GAMBIT alias Sukriadi yang mengklaim diri sebagai pejuang untuk keadilan mantan kombatan, korban konflik, anak yatim, dan janda korban perang tampaknya harus berjuang sendiri atau paling tidak dengan kelompok yang sepaham dengannya. Pihak KPA sebagai wadah berhimpunnya para kombatan GAM tidak merestui cara perjuangan yang dilakukan Gambit cs. KPA mendukung tindakan aparat hukum terhadap siapa pun yang melanggar hukum.
Gambit yang mengaku sebagai mantan kombatan kini menjadi target aparat keamanan karena serangkaian kasus kriminalitas menggunakan senjata api yang dilakoninya. Kalau benar pria yang mengaku dari Desa Blang Batee, Kecamatan Peureulak Kota, Aceh Timur itu adalah mantan kombatan, berarti dia kembali menjadi ‘gerilyawan’ karena harus berhadapan dengan aparat keamanan yang bertekad akan terus memburunya.
Menurut sejumlah sumber yang dihimpun Serambi, sebelum menjadi buronan akibat aksi kriminal yang dilakukannya, Gambit tergolong mantan GAM yang aktif menyuarakan kepentingan masyarakat, khususnya di pedalaman Aceh Timur. Beberapa kali ia berdelegasi ke DPRK Aceh Timur sebagai koordiantor KPA untuk tujuan tersebut. Bahkan, ia tak segan-segan mengecam tindakan oknum PA/KPA yang berlaku amoral. Misalnya, terkait kasus mesum anggota dewan, MY.
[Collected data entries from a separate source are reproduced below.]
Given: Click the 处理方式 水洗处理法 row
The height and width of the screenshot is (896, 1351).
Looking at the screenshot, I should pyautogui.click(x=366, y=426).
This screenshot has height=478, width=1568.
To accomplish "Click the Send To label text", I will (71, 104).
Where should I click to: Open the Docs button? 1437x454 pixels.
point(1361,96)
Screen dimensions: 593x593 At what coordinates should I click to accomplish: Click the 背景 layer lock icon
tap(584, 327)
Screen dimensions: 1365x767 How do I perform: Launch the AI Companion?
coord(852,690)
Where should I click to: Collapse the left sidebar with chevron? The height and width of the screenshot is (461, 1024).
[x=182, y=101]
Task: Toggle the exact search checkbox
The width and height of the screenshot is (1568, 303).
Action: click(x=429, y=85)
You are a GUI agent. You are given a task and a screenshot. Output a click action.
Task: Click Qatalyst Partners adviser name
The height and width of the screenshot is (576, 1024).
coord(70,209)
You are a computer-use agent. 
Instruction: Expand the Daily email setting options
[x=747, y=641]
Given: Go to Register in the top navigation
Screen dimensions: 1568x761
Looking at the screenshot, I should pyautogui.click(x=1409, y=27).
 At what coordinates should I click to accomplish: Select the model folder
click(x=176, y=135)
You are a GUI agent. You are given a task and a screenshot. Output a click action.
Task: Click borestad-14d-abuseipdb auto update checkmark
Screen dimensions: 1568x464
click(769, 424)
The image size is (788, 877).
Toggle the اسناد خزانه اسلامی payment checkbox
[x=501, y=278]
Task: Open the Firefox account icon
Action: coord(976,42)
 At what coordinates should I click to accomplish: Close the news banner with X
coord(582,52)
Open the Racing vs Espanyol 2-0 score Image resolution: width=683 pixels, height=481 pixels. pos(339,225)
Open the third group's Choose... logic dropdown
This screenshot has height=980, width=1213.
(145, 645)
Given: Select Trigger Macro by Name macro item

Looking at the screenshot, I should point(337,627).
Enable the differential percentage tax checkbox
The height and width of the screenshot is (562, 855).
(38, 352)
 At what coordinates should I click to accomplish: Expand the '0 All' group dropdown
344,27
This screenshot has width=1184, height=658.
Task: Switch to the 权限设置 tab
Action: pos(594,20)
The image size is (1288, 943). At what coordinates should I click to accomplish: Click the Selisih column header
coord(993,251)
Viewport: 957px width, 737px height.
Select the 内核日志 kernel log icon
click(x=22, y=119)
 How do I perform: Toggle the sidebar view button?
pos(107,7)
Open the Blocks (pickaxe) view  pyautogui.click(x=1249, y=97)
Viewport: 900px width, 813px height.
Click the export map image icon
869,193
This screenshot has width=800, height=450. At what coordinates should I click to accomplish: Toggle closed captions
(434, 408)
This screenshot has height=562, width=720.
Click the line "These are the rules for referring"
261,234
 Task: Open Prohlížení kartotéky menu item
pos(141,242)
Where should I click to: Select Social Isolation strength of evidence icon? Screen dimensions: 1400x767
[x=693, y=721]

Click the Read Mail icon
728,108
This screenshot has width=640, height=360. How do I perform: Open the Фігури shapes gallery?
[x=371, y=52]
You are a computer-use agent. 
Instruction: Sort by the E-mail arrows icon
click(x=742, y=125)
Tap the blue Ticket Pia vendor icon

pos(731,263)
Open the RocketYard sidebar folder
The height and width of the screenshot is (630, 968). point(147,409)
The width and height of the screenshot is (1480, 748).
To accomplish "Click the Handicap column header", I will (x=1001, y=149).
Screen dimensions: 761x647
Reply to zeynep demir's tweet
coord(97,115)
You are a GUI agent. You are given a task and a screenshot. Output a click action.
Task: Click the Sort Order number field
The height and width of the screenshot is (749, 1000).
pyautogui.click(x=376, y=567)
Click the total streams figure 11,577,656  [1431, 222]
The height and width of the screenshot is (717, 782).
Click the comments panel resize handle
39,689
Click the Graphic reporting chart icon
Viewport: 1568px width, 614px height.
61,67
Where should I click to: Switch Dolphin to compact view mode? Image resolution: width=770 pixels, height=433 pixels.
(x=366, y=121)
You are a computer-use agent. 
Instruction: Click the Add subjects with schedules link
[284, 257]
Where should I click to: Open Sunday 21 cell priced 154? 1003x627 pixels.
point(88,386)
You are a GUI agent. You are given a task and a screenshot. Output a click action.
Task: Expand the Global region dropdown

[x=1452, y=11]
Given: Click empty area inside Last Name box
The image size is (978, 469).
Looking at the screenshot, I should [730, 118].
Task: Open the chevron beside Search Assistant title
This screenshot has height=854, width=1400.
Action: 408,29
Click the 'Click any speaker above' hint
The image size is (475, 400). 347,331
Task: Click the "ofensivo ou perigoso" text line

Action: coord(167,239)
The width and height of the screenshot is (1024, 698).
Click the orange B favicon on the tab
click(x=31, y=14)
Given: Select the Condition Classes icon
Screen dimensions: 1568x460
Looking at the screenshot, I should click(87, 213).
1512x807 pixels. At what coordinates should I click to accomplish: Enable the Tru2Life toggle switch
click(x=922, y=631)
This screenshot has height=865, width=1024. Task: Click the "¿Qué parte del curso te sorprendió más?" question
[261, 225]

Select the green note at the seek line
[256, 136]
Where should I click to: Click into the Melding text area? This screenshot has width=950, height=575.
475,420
Gambit cs menuntut dengan tegas kepada pihak DPRK Aceh Timur agar memecat oknum anggota dewan terlibat mesum tersebut. Gambit juga pernah mengingatkan secara keras anggota DPRK Aceh Timur agar jangan sekali-kali mengontrak rumah di Kota Langsa serta tanpa kecuali harus berdomisili di wilayah Aceh Timur, karena wakil rakyat dari Kabupaten Aceh Timur harus berada di tengah rakyatnya.
Mantan kombatan GAM tersebut juga pernah mengingatkan agar anggota DPRK dari PA jangan sekali-kali meremehkan atau tidak mengindahkan statemen mereka (Gambit cs). Gambit juga kerap mengeritik anggota dewan asal PA agar jangan menari-nari di atas penderitaan rakyat.
Bisa jadi, ketika Gambit merasa warning-nya diabaikan, dia pun mengingatkan dengan cara yang lain. Sasarannya adalah fasilitas yang diberikan/dimiliki kader PA, termasuk yang duduk di lembaga dewan. “Apa yang saya lakukan semata-mata untuk menuntut keadilan bagi mantan kombatan GAM, korban konflik, anak yatim, dan janda korban perang,” begitu pernyataan Gambit yang secara khusus menelepon Serambi, Minggu malam, 7 Agustus 2011 sekitar pukul 23.30 WIB.